Saturday, September 8, 2018

I've  been "in country" (that's what we ex-pats. call it) for 5 days and so I now consider myself somewhat of an expert on New Zealand. 

I spent the first few days in Wellington for orientation to Kiwi life and medicine. The first day they asked us (2 Canadian docs, a Brit, a doc from Belgium, one from Oklahoma and me) the standard money question:  "Why did you come to New Zealand?"   one by one around the room it was the usual: "Friendly people." or" Beautiful country," Yea, yea yea but for me I said the deciding factor was; "No extradition treaty with the U.S."  And they still gave me a New Zealand medical license and tax ID number. Silly Kiwis.

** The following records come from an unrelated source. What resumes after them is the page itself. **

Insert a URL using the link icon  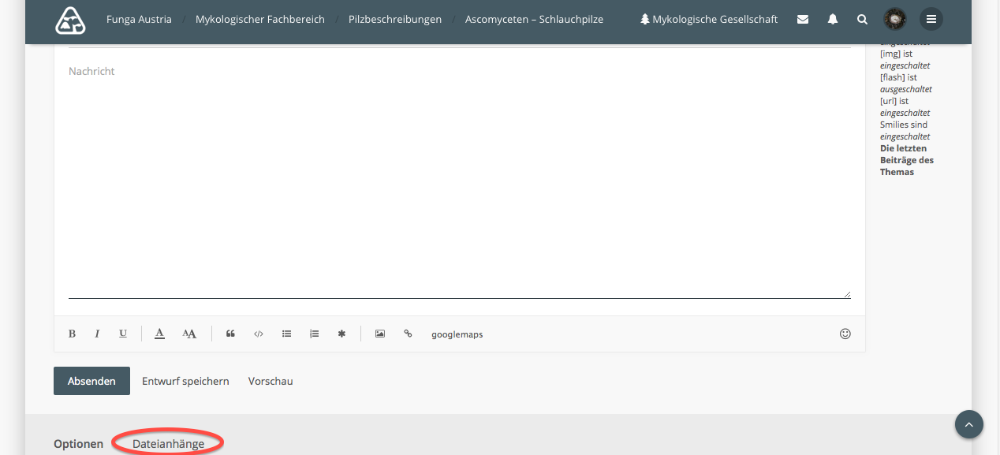[408, 334]
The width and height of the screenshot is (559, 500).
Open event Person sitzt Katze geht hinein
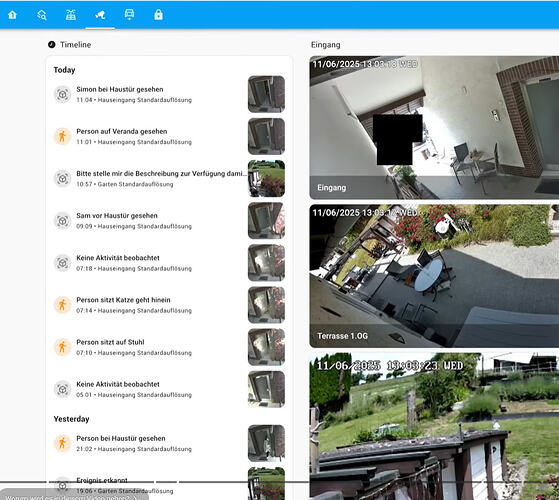[x=169, y=305]
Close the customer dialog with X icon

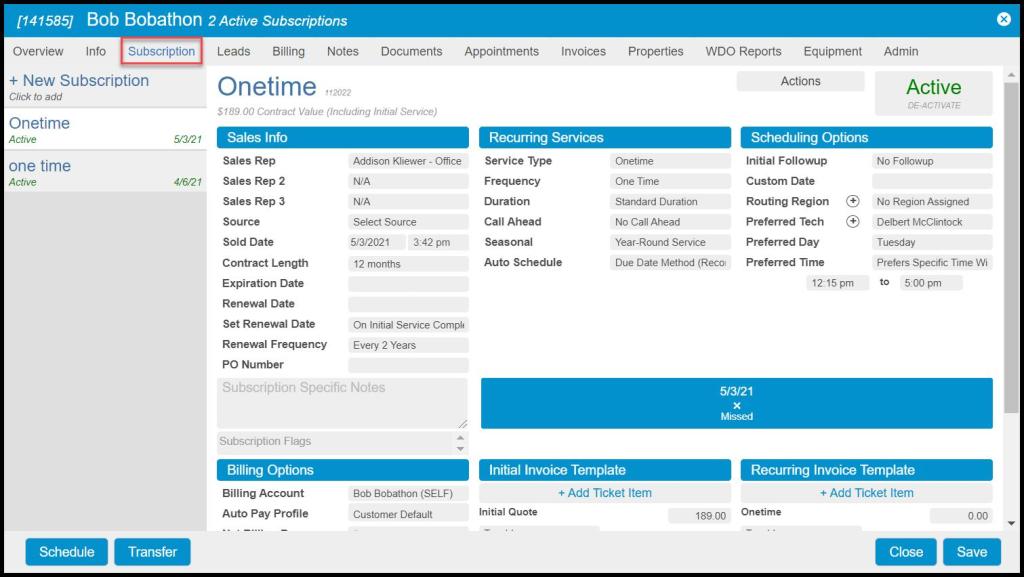[1003, 19]
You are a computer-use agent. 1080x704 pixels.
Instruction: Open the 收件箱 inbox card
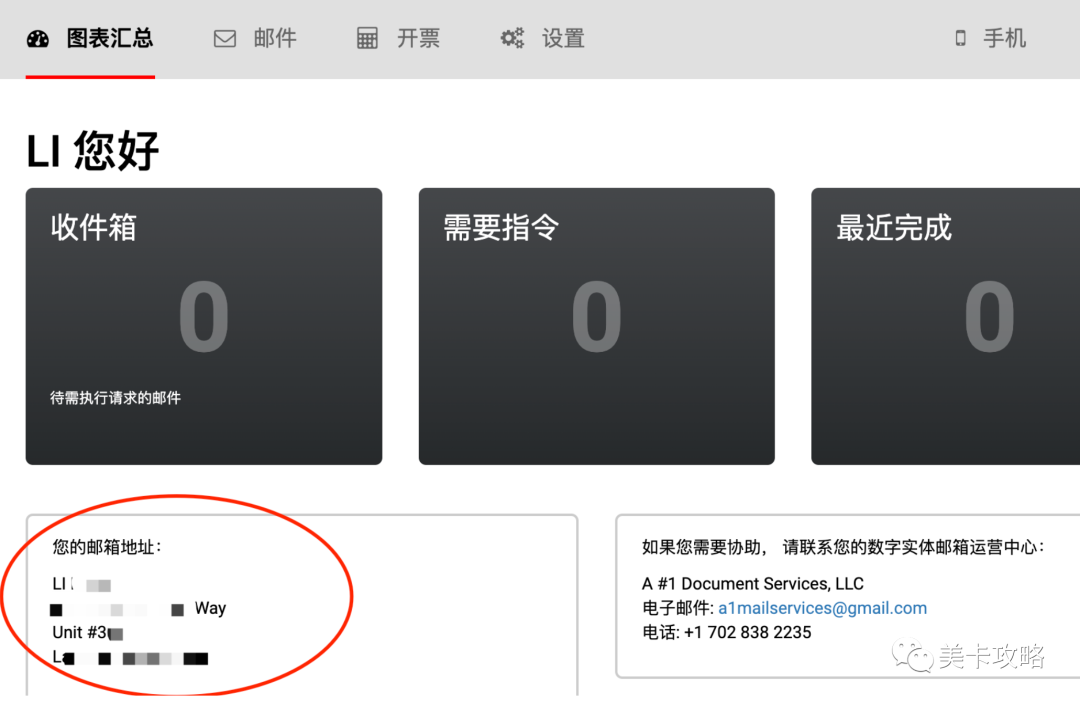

Wellington is a great little city.  Compact, easily walkable, clean with lots of good restaurants and some cool museums but it is super windy and it rains All the time.  I imagine it's the way Seattle was 70 years ago.

The Kiwis seem to be a happy lot...very happy..... sometimes too happy.  There is something not quite right here.  It's like a country of Stepford citizens;  too perfect to be real.